You can hurt me. But you do not scare me.
She opened her eyes and looked at Langefeld’s lipstick, with its creases revealing the roughness of what was underneath. Smack. She saw the beginnings of lines around Langefeld’s mouth. Smack. The faint diamonds of sweat building on h
er top lip and the few stray black hairs that the tweezers had missed. Smack. Her bared teeth, yellowing from coffee and cigarettes. Smack. The roots of her hair black where it had grown since the last bleaching. Smack.
This hurts. This hurts so much. I could cry and squeal to make it go away. Make it stop.
No, it can only hurt me. I know what that is, so I will not fear it.
Sarah noticed the flecks of brown in Langefeld’s green irises. Smack. The veins in the whites of her eyes gathering in the corners. Smack. The mascara congealing in the eyelashes. Smack. Smack. Smack.
Use the fear. Fear is an energy. Break it up and build something new.
The stick caught in her fingers on the upswing. Don’t look at it. They had begun to curl with the bruising. The hand looked red and torn, but it was numb and Sarah could no longer feel it. She was winning.

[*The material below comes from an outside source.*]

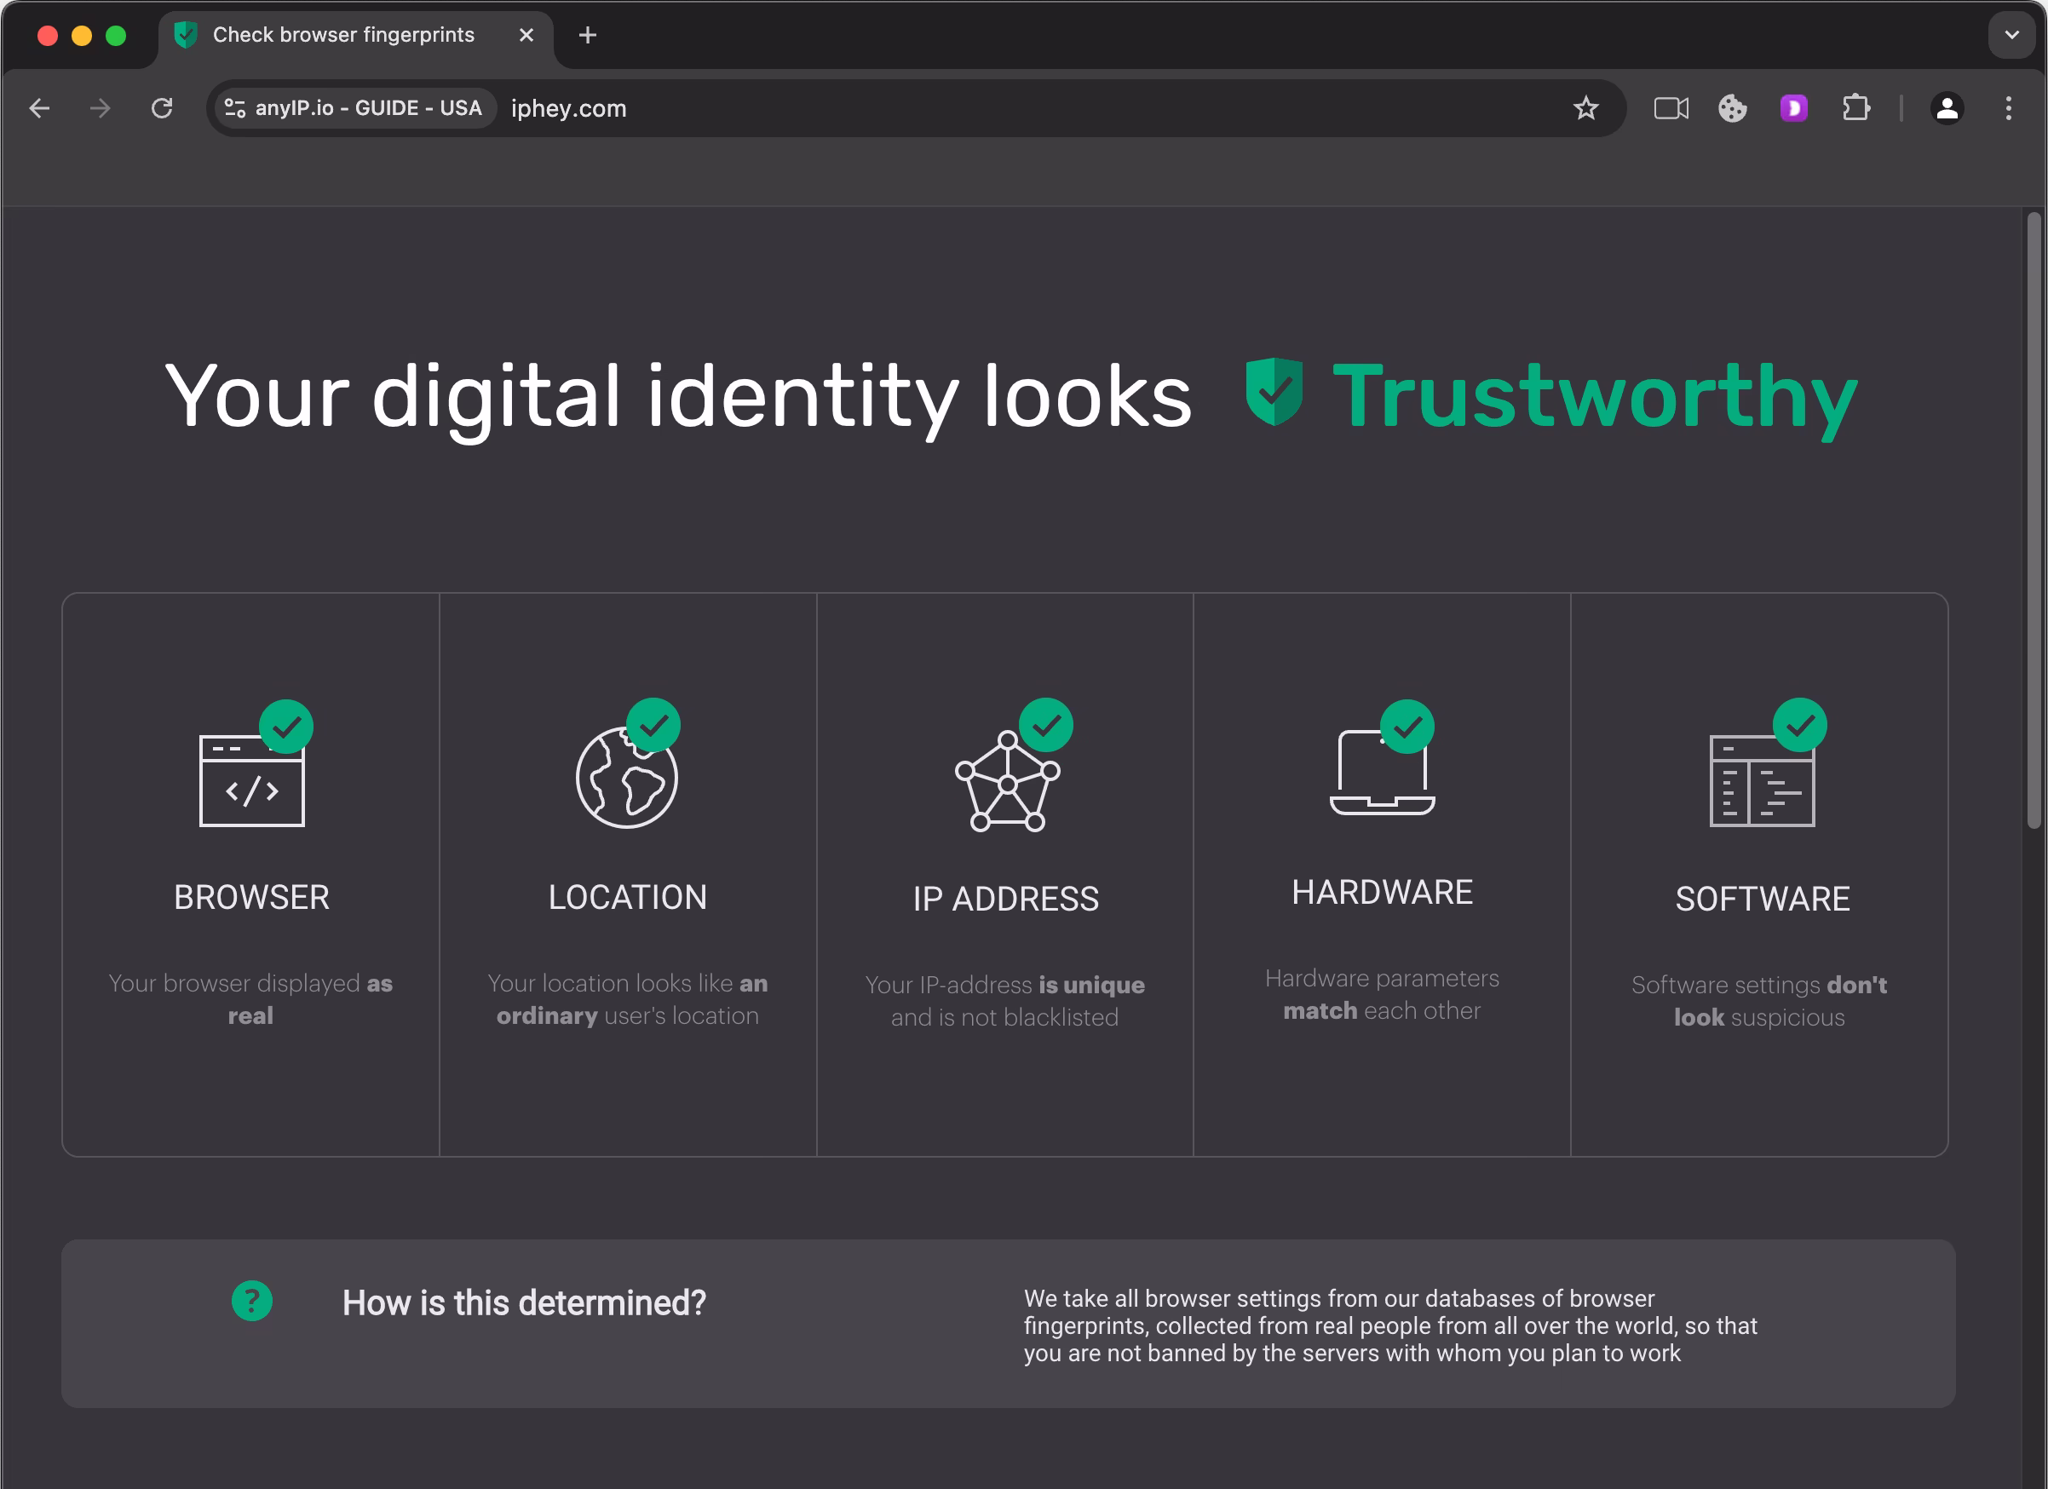
Task: Click the Location globe icon
Action: pos(627,777)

She looked up into Langefeld’s eyes and saw the merest hint of uncertainty there.
Sarah smiled.
The woman dragged Sarah by the hair down onto her desk with such violence that the other girls scattered to get away. She held Sarah facedown on the wood and slapped the rod across her back. Then did it again. And again.

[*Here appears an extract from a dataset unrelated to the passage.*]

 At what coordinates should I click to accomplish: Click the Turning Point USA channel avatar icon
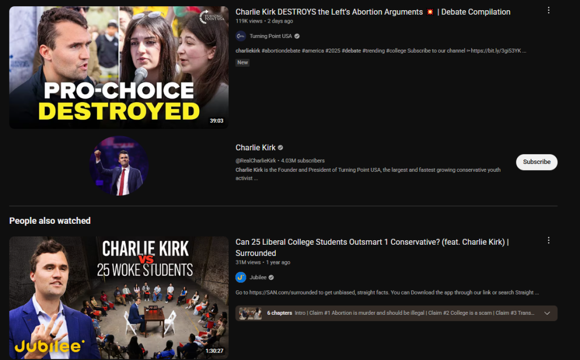pyautogui.click(x=241, y=36)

Sarah closed her eyes. Fending off the squealing, howling little girl inside her, she searched for a memory, somewhere to go, a place where she had never been in pain or frightened or hungry. There was nowhere. If she ever had been happy, she could no longer remember it.
The frantic blows had no rhythm now. Her back was one endless fire, annihilating all her thoughts, stripping away the defenses to her fear and agony.
She just let go of your hair.
Then Sarah realized that she had little to lose, little to hope for, nothing that she wanted or needed, nothing she could imagine that could ever be a reality—except for this to stop. And nothing could carry on forever.
She just let go of your hair.
Sarah twisted like a corkscrew, and as the next blow hit home across her chest, she grabbed the rod with her good hand and twisted it out of Langefeld’s grip. She rolled off the desk and staggered to her feet on the other side.